*What the task requires:*
Write the next part of the passage below on genetically modified food ingredients and US labeling, starting right after its final sentence.

A small but growing number of companies are taking steps to avoid using GM ingredients. Heinz, which took action in Europe to exclude GM ingredients from all its foods before the recent scares, is eliminating them from baby foods sold in America, following a rival baby food manufacturer, Gerber.

In America, GM crops are regarded as identical to conventional crops unless their composition has been substantially changed. But a cross-party group of Congressmen, led by David Bonior, a Democratic party whip from Michigan, wrote to the US Food and Drugs Administration on Friday urging compulsory labelling.

Mr Bonior said: "It is particularly disconcerting that the effect of recombining the DNA for nearly 70 per cent of all foods in US stores is essentially unknown." Charles Margulis, a Greenpeace spokesman, said: "It is a myth that attitudes in the US are different. The biggest difference is awareness, and that is changing. The more people know, the less they want to buy it."

*Source data:*

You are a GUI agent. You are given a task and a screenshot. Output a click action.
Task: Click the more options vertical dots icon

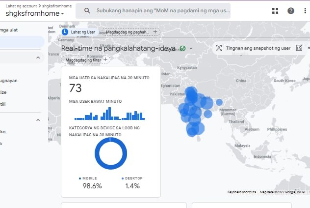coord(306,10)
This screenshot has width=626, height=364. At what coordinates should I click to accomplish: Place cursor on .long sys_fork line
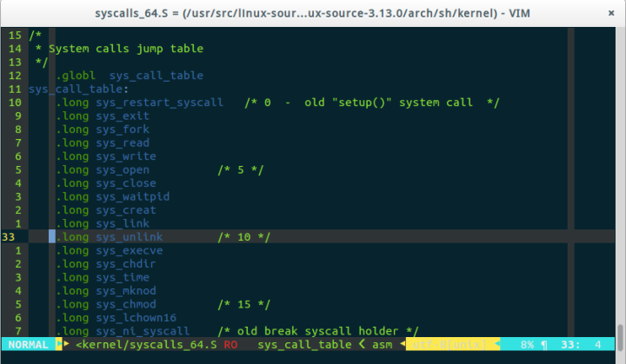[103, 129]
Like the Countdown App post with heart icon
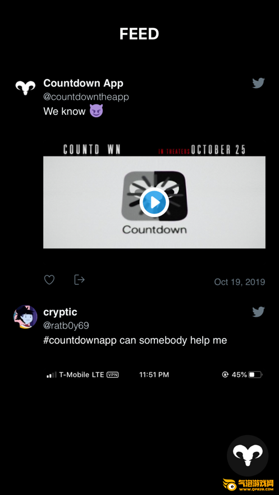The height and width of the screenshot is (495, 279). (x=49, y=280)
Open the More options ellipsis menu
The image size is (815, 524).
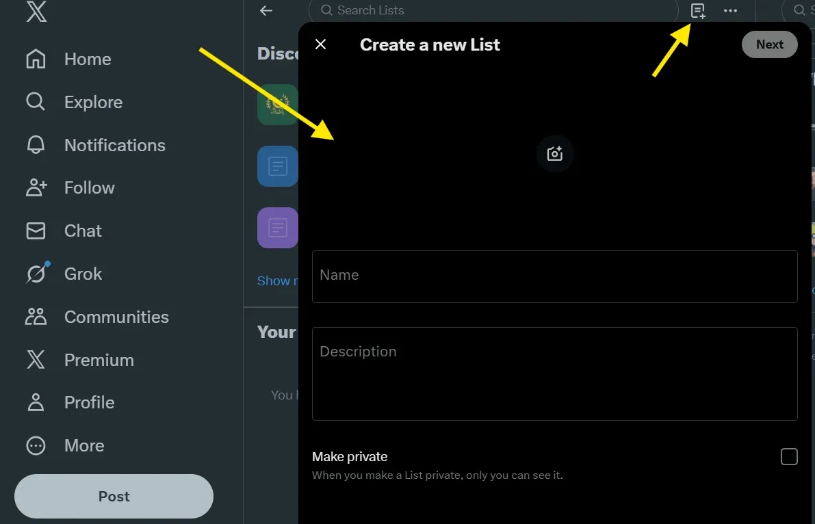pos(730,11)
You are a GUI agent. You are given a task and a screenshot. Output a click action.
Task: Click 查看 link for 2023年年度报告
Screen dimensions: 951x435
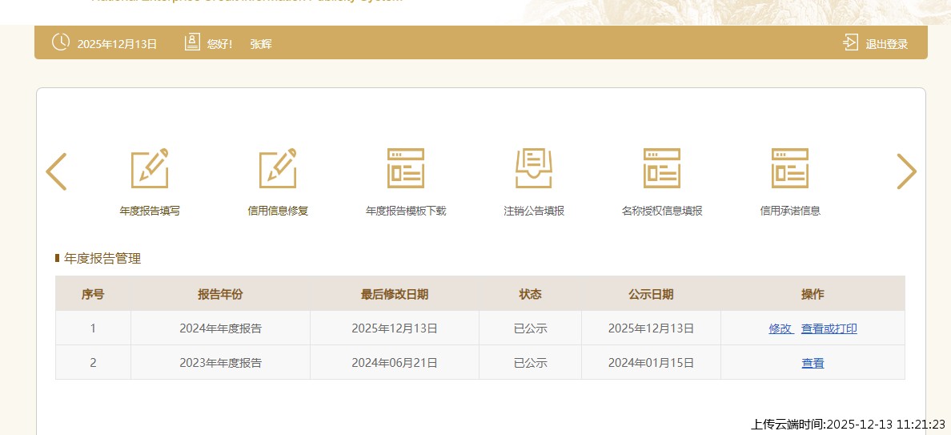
...
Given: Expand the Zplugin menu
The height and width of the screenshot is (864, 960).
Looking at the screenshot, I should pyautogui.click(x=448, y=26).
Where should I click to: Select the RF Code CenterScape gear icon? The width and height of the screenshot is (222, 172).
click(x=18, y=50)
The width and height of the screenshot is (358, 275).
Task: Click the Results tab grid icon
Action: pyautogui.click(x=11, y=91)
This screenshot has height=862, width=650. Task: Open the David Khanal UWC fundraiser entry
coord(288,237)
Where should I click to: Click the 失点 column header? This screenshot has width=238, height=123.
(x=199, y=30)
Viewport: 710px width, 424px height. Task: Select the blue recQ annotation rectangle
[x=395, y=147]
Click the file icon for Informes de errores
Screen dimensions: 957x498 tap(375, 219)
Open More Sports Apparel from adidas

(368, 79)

*Task response:*
-- Old Git (anon@spamproblems.com), February 05, 2000.


Some of the many sites where information can be obtained regarding the dangers of GM foods:

Prince opens Labour rift on GM crops

"Seeds of Disaster," HRH the Prince of Wales

The Soil Association, GM Foods page

Friends of the Earth, GM Foods page

Greenpeace, GM Foods page

-- Old Git (anon@spamproblems.com), February 05, 2000.


Thanks for the research Old Git.

Diane

-- Diane J. Squire (sacredspaces@yahoo.com), February 05, 2000.


This whole thing is Pandoras Box. They also have developed the terminator gene which only produces sterile seed and you can't save seed each year.

-- morgan (bitbybit@eoni.com), February 05, 2000.

MONSANTO and its Henchmen,by FAR more dangerous than Iraq or Hitler ever was to us.

-- Wannabe de Executioner (hang@daybreak.cure), February 05, 2000.


The MAJOR PROBLEM is DROUGHT. When fertile soils receive fertile seeds, then absence of moisture will result in NOTHING. Mulch won't work. Only deep water porting will avert crop failure. But that is HARD WORK! Most Americans would faint under such stress.

The greatest concern this year will be LACK OF MOISTURE. When multiple thousands of crops cannot be harvested due to LACK OF MOISTURE, then STARVATION will be OBVIOUS.

Prep on for your life!

-- dinosaur (dinosaur@williams-net.com), February 05, 2000.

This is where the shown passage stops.